Southern University's 13 intercollegiate athletics teams are known as the Jaguars, and are members of the Southwestern Athletic Conference (SWAC) in NCAA Division I. The Human Jukebox is a well known collegiate marching band that has represented Southern University since 1947.

==History==
At the 1879 Louisiana State Constitutional Convention, African-American political leaders P. B. S. Pinchback, Theophile T. Allain, and Henry Demas proposed founding a higher education institution "for the education of persons of color".

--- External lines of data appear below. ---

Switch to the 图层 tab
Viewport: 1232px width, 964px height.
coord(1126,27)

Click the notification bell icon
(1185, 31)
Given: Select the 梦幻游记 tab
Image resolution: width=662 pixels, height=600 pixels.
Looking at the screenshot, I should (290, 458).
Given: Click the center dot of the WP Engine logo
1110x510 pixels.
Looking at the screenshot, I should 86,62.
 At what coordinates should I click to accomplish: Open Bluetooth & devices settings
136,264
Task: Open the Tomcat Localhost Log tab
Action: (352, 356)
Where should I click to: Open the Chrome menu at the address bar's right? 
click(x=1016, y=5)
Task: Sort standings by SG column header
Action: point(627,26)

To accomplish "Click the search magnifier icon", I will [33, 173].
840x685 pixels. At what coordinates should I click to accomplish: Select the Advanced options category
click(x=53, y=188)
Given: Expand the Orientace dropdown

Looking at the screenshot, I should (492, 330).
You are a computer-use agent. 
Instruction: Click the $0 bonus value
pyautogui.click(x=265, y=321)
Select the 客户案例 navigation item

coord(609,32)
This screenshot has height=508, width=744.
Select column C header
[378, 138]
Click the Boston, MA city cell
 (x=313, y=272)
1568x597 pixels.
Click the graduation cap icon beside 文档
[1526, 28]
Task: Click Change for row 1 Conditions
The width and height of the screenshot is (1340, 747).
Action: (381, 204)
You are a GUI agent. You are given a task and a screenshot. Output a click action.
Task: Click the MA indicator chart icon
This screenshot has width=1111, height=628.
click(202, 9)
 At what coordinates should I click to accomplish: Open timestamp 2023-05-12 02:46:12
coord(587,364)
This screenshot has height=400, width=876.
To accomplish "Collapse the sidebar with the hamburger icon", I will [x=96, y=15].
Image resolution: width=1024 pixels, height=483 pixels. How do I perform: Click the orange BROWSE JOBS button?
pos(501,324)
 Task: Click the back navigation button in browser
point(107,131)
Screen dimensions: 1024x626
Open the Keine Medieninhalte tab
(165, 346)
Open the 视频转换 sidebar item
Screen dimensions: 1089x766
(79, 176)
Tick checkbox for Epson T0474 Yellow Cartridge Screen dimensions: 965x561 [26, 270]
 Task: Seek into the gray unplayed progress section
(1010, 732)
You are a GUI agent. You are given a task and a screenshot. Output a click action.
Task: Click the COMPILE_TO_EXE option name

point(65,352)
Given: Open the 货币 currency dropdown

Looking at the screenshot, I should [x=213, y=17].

In 1880, the Louisiana General Assembly chartered what was then called Southern University for Colored Students in New Orleans. Southern opened its doors on March 7, 1881 with 12 students. Classes were held for a time at the former Israel Sinai Temple on Calliope Street, between St. Charles and Camp Streets.

In 1890, the legislature designated Southern as a land-grant college for blacks, in order to continue to satisfy federal requirements under the land grant program to support higher education for all students in the state, while maintaining a segregated higher education system. It established an Agricultural and Mechanical department.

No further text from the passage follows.